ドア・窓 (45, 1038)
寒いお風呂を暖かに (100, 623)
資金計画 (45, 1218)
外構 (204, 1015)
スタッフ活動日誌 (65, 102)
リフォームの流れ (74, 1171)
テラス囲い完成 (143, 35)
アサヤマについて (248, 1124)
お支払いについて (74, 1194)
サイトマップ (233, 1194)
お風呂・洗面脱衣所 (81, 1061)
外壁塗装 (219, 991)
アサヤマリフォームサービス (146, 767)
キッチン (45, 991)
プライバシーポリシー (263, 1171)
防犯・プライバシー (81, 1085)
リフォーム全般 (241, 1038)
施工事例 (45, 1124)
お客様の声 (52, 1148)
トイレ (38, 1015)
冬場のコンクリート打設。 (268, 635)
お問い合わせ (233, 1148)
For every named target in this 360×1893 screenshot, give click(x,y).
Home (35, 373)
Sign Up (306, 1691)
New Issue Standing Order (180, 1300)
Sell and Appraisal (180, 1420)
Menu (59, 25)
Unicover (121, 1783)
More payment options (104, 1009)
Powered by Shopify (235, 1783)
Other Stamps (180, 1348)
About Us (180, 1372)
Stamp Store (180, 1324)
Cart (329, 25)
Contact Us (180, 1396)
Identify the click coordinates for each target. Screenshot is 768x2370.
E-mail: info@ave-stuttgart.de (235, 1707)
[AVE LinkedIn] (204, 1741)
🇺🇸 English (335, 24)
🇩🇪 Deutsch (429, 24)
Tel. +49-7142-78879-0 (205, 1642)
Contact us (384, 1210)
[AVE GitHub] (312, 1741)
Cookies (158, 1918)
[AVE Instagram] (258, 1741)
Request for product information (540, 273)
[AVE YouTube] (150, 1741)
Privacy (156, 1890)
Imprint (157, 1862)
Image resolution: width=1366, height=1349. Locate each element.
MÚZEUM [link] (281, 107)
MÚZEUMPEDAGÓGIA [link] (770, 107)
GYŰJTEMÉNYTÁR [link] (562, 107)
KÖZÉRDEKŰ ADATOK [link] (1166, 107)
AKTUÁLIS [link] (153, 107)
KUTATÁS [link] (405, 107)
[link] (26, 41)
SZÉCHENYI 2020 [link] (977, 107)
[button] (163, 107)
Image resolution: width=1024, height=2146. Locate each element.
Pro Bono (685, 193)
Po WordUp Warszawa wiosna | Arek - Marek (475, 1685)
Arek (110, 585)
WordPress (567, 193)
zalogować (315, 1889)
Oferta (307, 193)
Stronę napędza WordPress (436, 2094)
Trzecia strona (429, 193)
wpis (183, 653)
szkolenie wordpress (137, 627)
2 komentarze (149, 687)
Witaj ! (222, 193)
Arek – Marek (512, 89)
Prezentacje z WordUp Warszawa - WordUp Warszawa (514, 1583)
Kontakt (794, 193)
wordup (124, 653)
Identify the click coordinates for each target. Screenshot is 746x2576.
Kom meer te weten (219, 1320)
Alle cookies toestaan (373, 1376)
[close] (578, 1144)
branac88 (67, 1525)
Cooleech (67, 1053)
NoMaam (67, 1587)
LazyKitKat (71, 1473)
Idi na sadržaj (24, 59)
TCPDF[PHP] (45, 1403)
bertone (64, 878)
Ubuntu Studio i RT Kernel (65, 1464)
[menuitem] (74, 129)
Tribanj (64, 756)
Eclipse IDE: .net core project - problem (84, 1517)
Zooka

*-*-*

## Exercise
Whenever "Locate" occurs in a line of the entries, copy that line.

## Exercise response
Image resolution: width=1366, height=1349. Locate each element.
Image resolution: width=1024, height=2146. Locate each element.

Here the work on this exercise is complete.